Unanimous Consent Request

Floor Speech

Date: April 30, 2026
Location: Washington, DC


As the Washington Post has pointed out, this is an all-consuming, favorite project of the President. It is a massive, giant ballroom to be built on the ruins of the East Wing, the ``People's House.''

I certainly agree that security for the President is absolutely essential, but this project was not conceived as a security project. It was conceived as a massive ballroom so large that it turns the White House into an auxiliary dwelling unit. It is like the big mansion is the ballroom, and you have this little, tiny house one-fourth the size that is the White House. That is this gilded project the President was undertaking to put his Louis XIV ``I am a monarch'' stamp on the President's grounds. But we took an oath to a Constitution that doesn't have a monarch, and it doesn't have a King, and Trump is not Louis XIV, so I have a number of concerns about this.

First, my colleague mentioned that it is going to be paid for by private donations; however, a number of his colleagues have been advocating fiercely that it be paid for out of our Treasury.

Certainly $400 million buys a lot of support for education and housing and healthcare--24,000 kids going to Head Start, 52,000 children being able to benefit from childcare, and the list goes on.

The argument has been made that this would be a great place for State dinners, but we already have a great place for State dinners. We have the State Dining Room at the White House that seats 140. We have the East Room that seats 200. And State dinners are intimate affairs-- appropriately so--a conversation between leaders of our House and Senate and the executive branch, along with the leaders visiting from overseas--not a massive ``Let's turn out 1,000 people or more'' because of the size of this. Recognize that this is a 3.6 million-cubic-feet ballroom--about four times the volume of the White House. So State dinners certainly aren't a justification for this.
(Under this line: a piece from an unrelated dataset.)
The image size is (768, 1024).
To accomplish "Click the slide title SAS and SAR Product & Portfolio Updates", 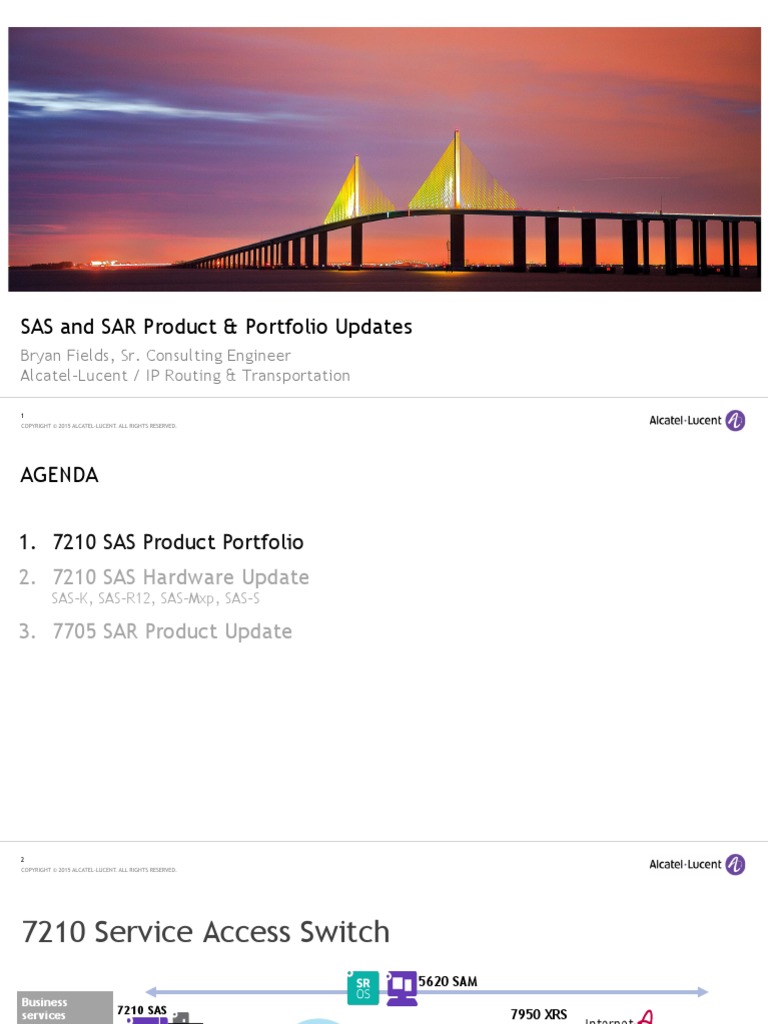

When it comes to security--well, the judge that took a look at the legality issues found that there wasn't authority for the President--in fact, this very bill being proposed by my well-intentioned colleague from Montana creates the legal authority that is lacking, and that is why it is being proposed--to be able to create that framework that makes it possible to overrule the court's ruling. But that judge did find that the security work being done below level could proceed because that part was related to the President's security.
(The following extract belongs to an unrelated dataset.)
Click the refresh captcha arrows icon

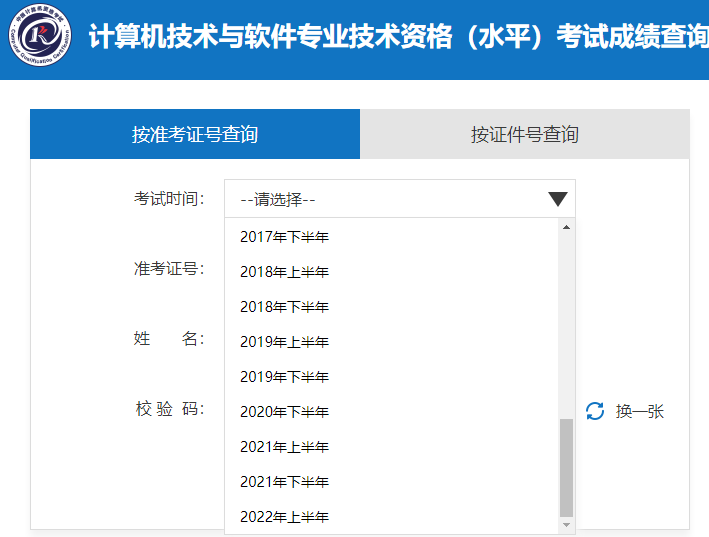coord(595,411)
This project is also about, in the President's mind, holding inaugurations. I am going to tell you that is probably one of the worst ideas President Trump has ever come up with--hide away the inauguration in a ballroom as opposed to doing it on The Mall.

I know that President Trump is very sensitive about the fact that a whole lot more people attended Obama's inauguration than his inauguration, so maybe he wants to see those moved inside to avoid any future embarrassment as he ponders whether he is running for a third term, which is not allowed under our Constitution. But what this type of ballroom does do--it is a massive fundraising scheme--a massive fundraising scheme. You can seat 1,000 people at once, all those people who make those massive donations and all of their friends, all those people who donate to campaigns. Oh, let's invite them to come be at this massive ballroom. But that is not a great idea.
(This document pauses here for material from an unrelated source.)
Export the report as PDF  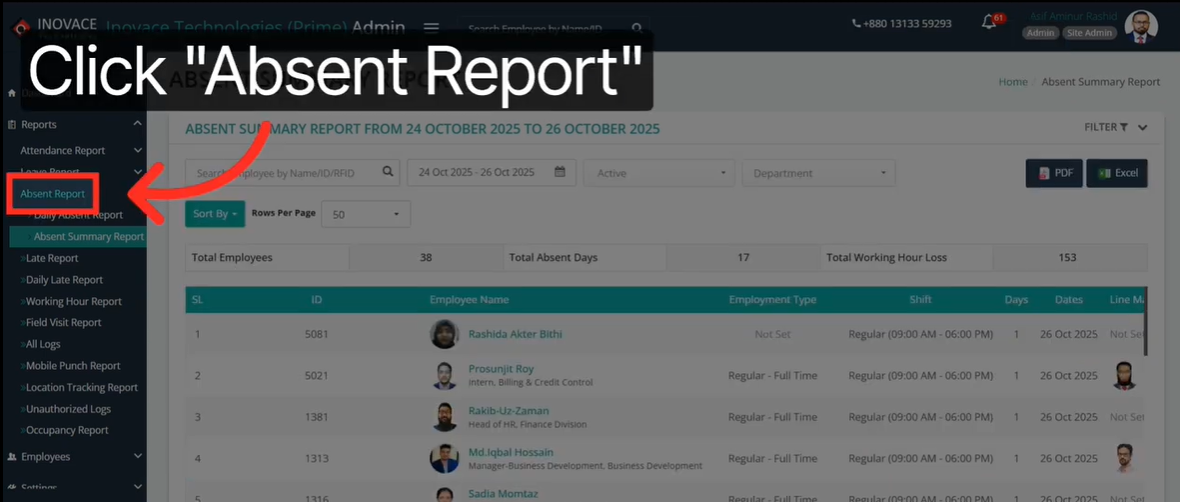(1054, 173)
Philip Kennicott put it this way:

Trump has previously been unable to convince the American public that the White House needs an ornate entertainment venue that would dwarf the historic mansion. Now he seeks to convince them he can't be safe without it. This suggests he plans to leave behind not just a radically transformed White House complex but a different conception of the presidency.

And what is that conception? That conception is the President has the powers of an authoritarian ruler--of a King. They have a fancy name for it; it is called a unitary executive. And the President has proceeded to utilize 10 different strategies to undermine the checks and balances of our Constitution.

But building this Louis XIV, gilded ballroom for fundraising and to symbolize that the President is a King--hell no.